在建立多台激光跟踪仪测量系统时,需要进行自标定过程,即确定不同激光跟踪仪仪器中心之间的距离,才能进一步测量目标点的三维坐标。张国雄等[8−9]率先对基于相对距离的四路激光跟踪系统展开自标定和布局相关方面的研究,该研究不适用于目前广泛使用的绝对测距激光跟踪仪,在应用上具有一定的局限性。胡进忠等[10−11]建立了基于绝对测距式激光跟踪仪的多边测量系统,并证明直角正四面体布局是该坐标测量系统的最佳布局,该理论在文献[12]也有体现。
一种常见的自标定方法是两台仪器通过测量公共点,使用边长观测值反算出仪器中心之间的距离[7]。该方法虽然能实现较高的精度,但是测量若干公共点的过程显著增加工作量,在粒子加速器隧道等通视条件不好的情况下,公共点的布局和观测也存在诸多限制[13]。相较基于公共点方法而言,基于球面拟合的方法的测量效率更高。其具体流程为:将带靶球的夹具固定在目标激光跟踪仪上,转动目标仪器的同时使用照准激光跟踪仪观测,得到不同位置的靶座坐标,进行球面拟合,通过球心坐标反算出两个激光跟踪仪中心的距离[14]。该方法无需公共点,操作便捷,对测量环境的要求不高,然而该方法需要使用照准激光跟踪仪上精度较低的角度观测值,并且距离越远,角度误差带来的影响越大。实验中与标准尺的绝对偏差大于20 μm,难以满足加速器准直测量工程中微米量级精度的需求,因此该方法在应用中具有一定局限性。
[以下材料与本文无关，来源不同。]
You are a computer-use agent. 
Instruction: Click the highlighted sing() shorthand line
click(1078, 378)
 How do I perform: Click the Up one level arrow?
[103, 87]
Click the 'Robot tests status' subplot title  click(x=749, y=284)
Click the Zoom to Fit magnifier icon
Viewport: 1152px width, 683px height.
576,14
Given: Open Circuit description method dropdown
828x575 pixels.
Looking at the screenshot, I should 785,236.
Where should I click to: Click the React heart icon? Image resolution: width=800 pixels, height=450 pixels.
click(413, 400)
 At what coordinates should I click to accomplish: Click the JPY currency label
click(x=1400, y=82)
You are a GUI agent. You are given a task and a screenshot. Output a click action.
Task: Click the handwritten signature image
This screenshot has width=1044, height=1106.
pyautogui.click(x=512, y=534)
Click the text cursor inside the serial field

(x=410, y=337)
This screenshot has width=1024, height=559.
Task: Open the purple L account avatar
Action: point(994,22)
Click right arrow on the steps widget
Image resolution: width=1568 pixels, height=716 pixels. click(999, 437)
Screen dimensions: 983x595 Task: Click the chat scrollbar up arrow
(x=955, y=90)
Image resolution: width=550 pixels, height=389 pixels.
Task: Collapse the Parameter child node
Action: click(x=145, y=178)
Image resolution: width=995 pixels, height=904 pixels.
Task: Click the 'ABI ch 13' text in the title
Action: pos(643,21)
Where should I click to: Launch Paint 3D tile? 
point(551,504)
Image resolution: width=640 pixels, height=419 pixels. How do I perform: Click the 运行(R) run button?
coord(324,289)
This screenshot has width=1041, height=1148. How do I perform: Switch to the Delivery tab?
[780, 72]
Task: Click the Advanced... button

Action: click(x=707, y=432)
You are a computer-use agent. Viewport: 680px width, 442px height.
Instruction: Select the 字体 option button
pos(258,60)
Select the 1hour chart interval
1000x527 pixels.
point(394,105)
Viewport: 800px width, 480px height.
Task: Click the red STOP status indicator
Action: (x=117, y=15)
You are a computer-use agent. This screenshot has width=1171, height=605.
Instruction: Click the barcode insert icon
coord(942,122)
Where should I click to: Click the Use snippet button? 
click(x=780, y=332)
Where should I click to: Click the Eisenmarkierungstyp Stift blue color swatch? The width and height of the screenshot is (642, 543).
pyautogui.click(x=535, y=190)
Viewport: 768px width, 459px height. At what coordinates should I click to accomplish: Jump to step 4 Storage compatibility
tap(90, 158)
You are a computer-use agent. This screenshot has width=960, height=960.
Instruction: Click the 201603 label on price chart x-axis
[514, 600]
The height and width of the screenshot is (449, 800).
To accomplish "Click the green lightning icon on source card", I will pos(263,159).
为了解决基于球面拟合的自标定方法精度不高的问题,文中提出了一种基于三角形结构的高精度激光跟踪仪自标定方法。该方法使用带有靶座的目标跟踪仪角度测量值,配合照准激光跟踪仪的高精度距离观测值,通过三角形的结构建立非线性平差模型,迭代求解得到高精度的自标定距离。最后通过二维模拟实验和三维实测实验与基于球面拟合的方法进行比较,验证了文中算法的精度方面具有明显的优势。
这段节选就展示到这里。